## Kutipan Bacaan
Dengan adanya ketentuan tersebut Peradilan-Peradilan (terutama Peradilan Umum dan Peradilan Agama) yang telah ada di jaman pendudukan Jepang tetap berjalan seperti keadaan sebelumnya. Demikian juga seharusnya Peradilan Ketentaraan. Berdasarkan ketentuan peralihan tersebut di atas, Pemerintah Indonesia dapat mewarisi juga Peradilan Ketentaraan yang telah ada pada Jaman Pendudukan Jepang.
Peradilan Militer ini baru dibentuk setelah dikeluarkannya Undang-Undang No. 7 Tahun 1946 pada tanggal 8 Juni 1946. Namun demikian ini tidak berarti bahwa pada masa diantara 5 Oktober 1945 dan 8 Juni 1946 dalam Iingkungan Angkatan Bersenjata tidak ada Hukum dan Keadilan. Adalah telah menjadi prinsip khususnya bagi para pemimpin TNI bahwa dalam keadaan apa pun keadilan harus selalu ditegakkan. Bahwa pada waktu itu berhubung dengan keadaan belum diadakan Peradilan-Peradilan Militer, tidak berarti bahwa terhadap pelanggaran-pelanggaran Hukum sama sekali tidak diadakan tindakan apapun, seperti diketahui dalam Lingkungan Militer selalu berlaku hukum disiplin, inilah pada masa itu pelanggaran-pelanggaran yang dilakukan di Lingkungan ABRI diselesaikan serta keadilan ditegakkan.

## Daftar Tugas
**1)** Menurut kutipan tentang peradilan militer, pada tanggal berapa Undang-Undang No. 7 Tahun 1946 dikeluarkan?
**2)** Tuliskan lanjutan kutipan tentang peradilan militer, dimulai sesudah kalimat terakhirnya.

[Butir dataset]
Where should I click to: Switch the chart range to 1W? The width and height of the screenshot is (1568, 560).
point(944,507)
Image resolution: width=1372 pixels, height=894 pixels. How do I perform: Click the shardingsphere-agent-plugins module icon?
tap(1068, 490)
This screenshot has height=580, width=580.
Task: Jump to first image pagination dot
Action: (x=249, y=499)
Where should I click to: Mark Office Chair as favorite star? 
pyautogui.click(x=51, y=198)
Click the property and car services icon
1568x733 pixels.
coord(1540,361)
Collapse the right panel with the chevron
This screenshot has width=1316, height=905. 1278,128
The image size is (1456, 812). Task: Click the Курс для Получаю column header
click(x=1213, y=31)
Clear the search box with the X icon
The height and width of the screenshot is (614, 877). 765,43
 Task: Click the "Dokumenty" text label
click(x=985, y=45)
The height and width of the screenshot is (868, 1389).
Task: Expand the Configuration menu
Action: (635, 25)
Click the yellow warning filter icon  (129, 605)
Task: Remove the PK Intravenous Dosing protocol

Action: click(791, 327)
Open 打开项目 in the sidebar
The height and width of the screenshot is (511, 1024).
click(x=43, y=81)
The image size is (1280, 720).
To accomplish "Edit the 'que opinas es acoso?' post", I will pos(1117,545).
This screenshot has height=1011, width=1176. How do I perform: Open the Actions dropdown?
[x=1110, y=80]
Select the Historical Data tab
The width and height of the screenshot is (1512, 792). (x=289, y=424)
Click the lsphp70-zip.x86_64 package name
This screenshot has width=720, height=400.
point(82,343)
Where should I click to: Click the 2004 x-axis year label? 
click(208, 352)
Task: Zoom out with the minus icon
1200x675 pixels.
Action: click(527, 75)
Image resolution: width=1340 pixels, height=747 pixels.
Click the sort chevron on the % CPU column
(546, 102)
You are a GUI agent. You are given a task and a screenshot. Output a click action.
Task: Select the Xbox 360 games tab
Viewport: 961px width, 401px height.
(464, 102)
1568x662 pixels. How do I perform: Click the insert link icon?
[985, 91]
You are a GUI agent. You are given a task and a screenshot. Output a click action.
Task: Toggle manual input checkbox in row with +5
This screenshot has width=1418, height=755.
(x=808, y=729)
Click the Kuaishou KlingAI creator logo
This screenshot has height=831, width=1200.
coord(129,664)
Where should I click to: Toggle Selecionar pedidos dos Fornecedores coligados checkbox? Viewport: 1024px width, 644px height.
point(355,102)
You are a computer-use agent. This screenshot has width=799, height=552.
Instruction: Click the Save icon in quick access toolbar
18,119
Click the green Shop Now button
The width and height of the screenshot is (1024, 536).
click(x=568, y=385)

## Jawaban Berurutan
**1)** Pada tanggal 8 Juni 1946.

**2)**
3. Masa Reformasi Kekuasaan Lembaga Peradilan (1970-1998)

Berdasarkan pada latar belakang politik seperti yang telah diutarakan diatas, maka lahirlah UU No 14 Tahun 1970 tentang ketentuan-ketentuan pokok kekuasaan kehakiman sebagai pengganti UU No 19 tahun 1964. UU No. 14 tahun 1970 tersebut merupakan resultan dari pertentangan pendapat antara kelompok komponen Orde Baru dengan kekuatan kelompok Militer yang tidak menghendaki kekuasaan lembaga peradilan Negara RI Terlepas dari kontrol pemerintah atau birokrasi. Hasil kompromi dari dua pandangan yang sating bertentangan tersebut adalah dicabutnya pasal 19 tersebut, serta makna pasal 24 dan 25 beserta penyelesaiannya di masukakan dalam UU kekuasaan kehakiman yang baru tetapi pembinaan administrasi, organisasi dan Finansial badan Peradilan Umum dan Peradilan Tata Usaha Negara.yang direktur jenderalnya dari Kehakiman Agung.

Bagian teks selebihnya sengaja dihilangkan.